Along with the DeParis-DeParis-Simeon frontline, the group also included pianist Sonny White, banjoist Lee Blair, Hayes Alvis, Benny Moten, Wendell Marshall or Leonard Gaskin on bass, Zutty Singleton or Wilbert Kirk on drums, and, starting in 1955, trumpeter Doc Cheatham.
Sidney DeParis was beginning to have occasional problems with his health, so to relieve some of the pressure on him, Cheatham was hired as a substitute who eventually joined the band as second trumpeter. Up until then Doc Cheatham had worked primarily as a lead trumpeter with big bands (most notably with Cab Calloway) so this was one of his earliest opportunities to take occasional solos although his real breakthrough would not be for another 20 years.
One of the highpoints for the DeParis group was getting to tour Africa for 14 weeks in 1957. Other excellent albums by the band include Old, New, Gay, Blue (which has banjoist John Smith replacing Blair and drummer Wilbert Kirk doubling on harmonica), That’s A Plenty, and Over & Over Again which was not released until 1970. In addition to some performances from 1958, the latter has the band split between its usual lineup and the way the group was after the unexpected death of Omer Simeon on Sept. 17, 1959. While Simeon could never be fully replaced, Garvin Bushell did his best in his spot, not only playing clarinet but bassoon.
The 1960 version of the group certainly displayed unlimited potential for, in addition to both Sidney DeParis (who occasionally played tuba) and Doc Cheatham on trumpets, Wilbur DeParis, and Bushell, it included pianist Sonny White occasionally playing organ, John Smith on banjo and guitar, bassist Hayes Alvis, and Wilbert Kirk on drums and harmonica with guest vocals by Louis Bacon.
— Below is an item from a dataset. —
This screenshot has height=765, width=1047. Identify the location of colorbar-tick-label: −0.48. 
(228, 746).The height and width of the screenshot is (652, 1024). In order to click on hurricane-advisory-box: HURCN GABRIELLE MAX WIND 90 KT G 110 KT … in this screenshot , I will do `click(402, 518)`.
If the leader wanted, he could have featured a quartet comprised of bassoon, organ, harmonica and tuba!
The recordings of the last version of the group (The Wild Jazz Age, On The Riviera, and Jazz Crusades’ DeParis In Europe) find the band sounding as spirited and joyful as ever. In 1961 the New New Orleans Jazz Band made an appearance on the television special Those Ragtime Years and recorded “Wrought Iron Rag” for the soundtrack of a French film, Les Nuits d’Amerique.
Musically, there was no reason that the group could not have continued for several more years for its musicians had not lost their enthusiasm or run out of ideas, but two factors led to its quick demise. In 1962 their 11-year engagement at Jimmy Ryan’s ended abruptly when the legendary club was torn down in the name of redevelopment. And Sidney DeParis’ health was failing. While he recorded with Chris Barber in 1960 and he appeared on sessions in 1961 with Alberta Hunter and Victoria Spivey, his heart was gradually failing. Sidney DeParis had one more last hurrah, leading an oddly successful album in 1962 called Dixieland Hits Country & Western in which he led a fine septet with clarinetist Kenny Davern on swinging versions of eight songs associated with country music.
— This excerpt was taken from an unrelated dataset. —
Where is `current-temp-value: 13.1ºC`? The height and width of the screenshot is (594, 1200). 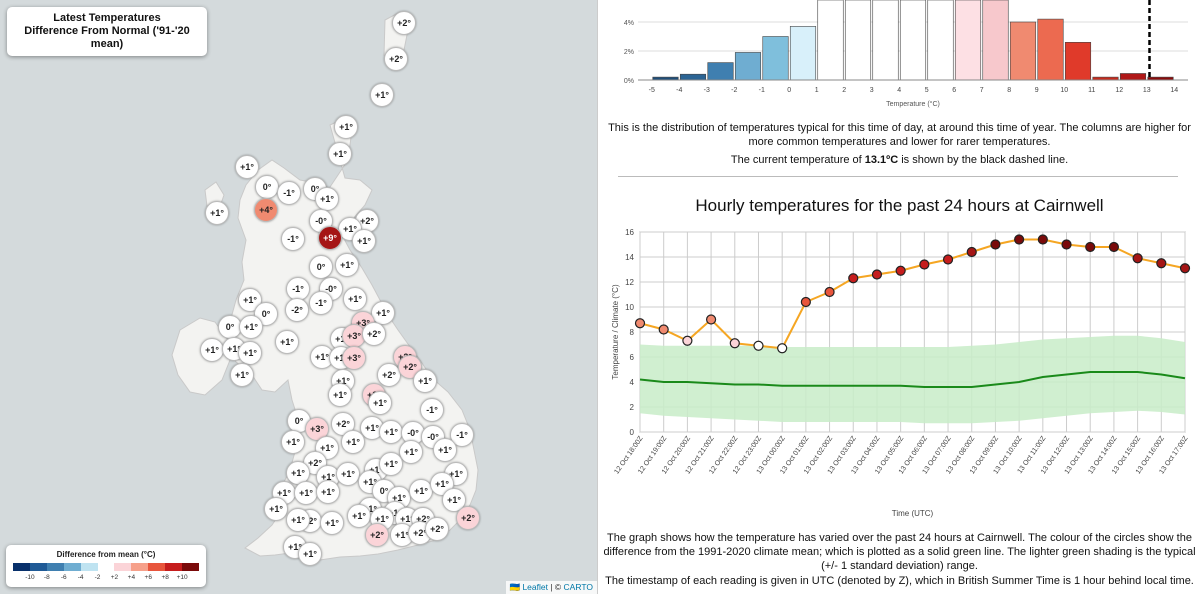 current-temp-value: 13.1ºC is located at coordinates (882, 160).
But after that, Sidney DeParis retired from playing as did his brother who spent Sidney’s last years helping to take care of him. The trumpeter passed away on September 13, 1967, at the age of 64. Wilbur DeParis joined him on January 3, 1973, when he was 72.
Most of the DeParis’ recordings are currently available with some of the Atlantics repackaged (two albums on a CD) by the inexpensive Collectable label while the Jazz Crusades are being put out by Upbeat, so there is simply no excuse to not discover the highly enjoyable music of Wilbur and Sidney DeParis.